Mi tía sintió que su cuerpo se sacudía, abrió los ojos y atónita vio a su maestra, quien anunciaba que la misa estaba terminando y debía ponerse de pie. Ella estaba desconcertada. Dios no se había revelado en su furia, eso era inaudito. Nadie había notado que había pecado. Era como si hubiese soplado un viento fuerte que sacudía su entorno, removía el polvo y esparcía las hojas secas. Ella vio cómo se alejaba un torbellino de miedos y de pronto todo estaba en silencio en su interior. Corrió a su casa, entró de prisa y anunció a los presentes, que acababa de comulgar y Dios nada había hecho. Su madre, y sus tías quedaron pasmadas, le hincaron un pellizco, fue castigada de rodillas y sermoneada para abrirle el entendimiento sobre la gravedad de lo hecho. Se habló con el párroco y se adelantó la ceremonia de comunión, pero mi tía había cambiado para siempre. En ella había cesado el terror irracional por las reprimendas de Dios, pero se generó molestia e indiferencia por los sermones familiares. Ella no entendía tanto alboroto por algo que Dios no había tomado en cuenta.

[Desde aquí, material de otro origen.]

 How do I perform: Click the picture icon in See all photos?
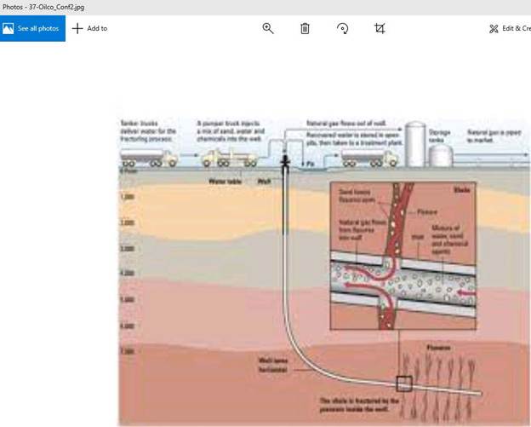[x=9, y=28]
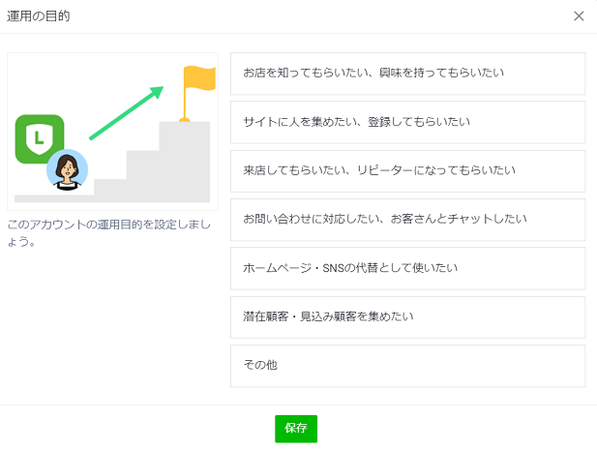Click the orange flagpole base on top step

point(184,119)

Pasado algunos años coincidí con mi tía en una fiesta, la observé sonreír mientras compartía sus graciosas anécdotas con los invitados. Era vivaz y tierna, parecía que el viento soplaba dulcemente a su alrededor. Me le acerque, quise indagar en los recuerdos de su comunión, pero solo atine a preguntarle por los zapatos que llevaba ese día. Me dijo que eran preciosos con hebillas doradas y los usó hasta desgastarlo. Ante su presencia advertí que era impredecible e independiente. Mientras se alejaba para departir con otros asistentes, percibí que aún llevaba puesto su hermoso vestido de primera comunión.